Erdoğan : une bonne tête de Turc pour Macron



 
 
 
Macron a décidé de se refaire… une santé sur la scène internationale. 
 
C’est une année « de Gaulle » et le voilà parti, aux dires de certains, sur le chemin de la troisième voie : ni Moscou, ni Washington, mais en première ligne en Méditerranée orientale, au Liban et aux côtés de la Grèce face à sa tête de Turc : Erdoğan.

Le président turc est si antipathique que s’attaquer à lui peut susciter l’adhésion d’électeurs « de droite » que Macron rêve de séduire d’ici 2022. Cette posture n’a pas la clarté de celle de Sarkozy qui avait choisi l’Amérique en participant au prétendu printemps arabe de l’ère Obama avec une intervention aux conséquences catastrophiques en Libye et une condamnation du président syrien. La France jouait les atlantistes appliqués et se trouvait en compagnie douteuse d’Erdoğan et du Qatar, c’est-à-dire des Frères musulmans, le visage caché de la « révolution » arabe.

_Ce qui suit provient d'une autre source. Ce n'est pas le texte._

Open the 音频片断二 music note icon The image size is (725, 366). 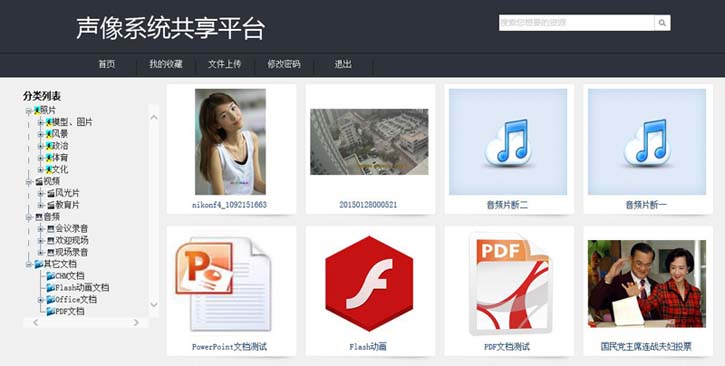point(508,142)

Les Turcs dirigés par un Frère musulman étaient bien à l’œuvre dans le renversement des dictatures laïques arabes, avec plus ou moins le soutien des monarchies du Golfe, sunnites et réputées salafistes. En Syrie, ils soutenaient la rébellion de l’autre côté de la frontière, par fraternité religieuse et intérêt national, avec la bénédiction des Occidentaux qui, eux, croyaient qu’il était question de démocratie… En Face, il y avait les affreux : les Russes et les Iraniens. Sauf que le soutien larvé d’Ankara à l’État islamique de même que l’âpreté de la répression après un coup d’État manqué ont jeté bas les masques. Mais, en Syrie, un processus de paix semblait s’instaurer à Astana avec une entente inattendue entre Russes et Turcs. Depuis, c’est la confusion : Bachar contrôle 70 % du territoire mais les Turcs occupent le nord au détriment des Kurdes et protègent le dernier bastion rebelle d’Idlib.

Les Américains annoncent leur départ mais empêchent toujours l’armée syrienne de reprendre possession des puits de pétrole laissés aux Kurdes à l’est de l’Euphrate. Cette pression américaine vise plus les Iraniens que les Russes. Il s’agit d’interdire la constitution du croissant chiite qui atteindrait la Méditerranée au Liban avec le Hezbollah. Par ailleurs, la Libye revient au premier plan et, cette fois, la Russie est face à la , ce qui est plus logique, mais aux côtés de l’Égypte et des Émirats, voire de l’Arabie saoudite, et même de la France, ce qui l’est moins.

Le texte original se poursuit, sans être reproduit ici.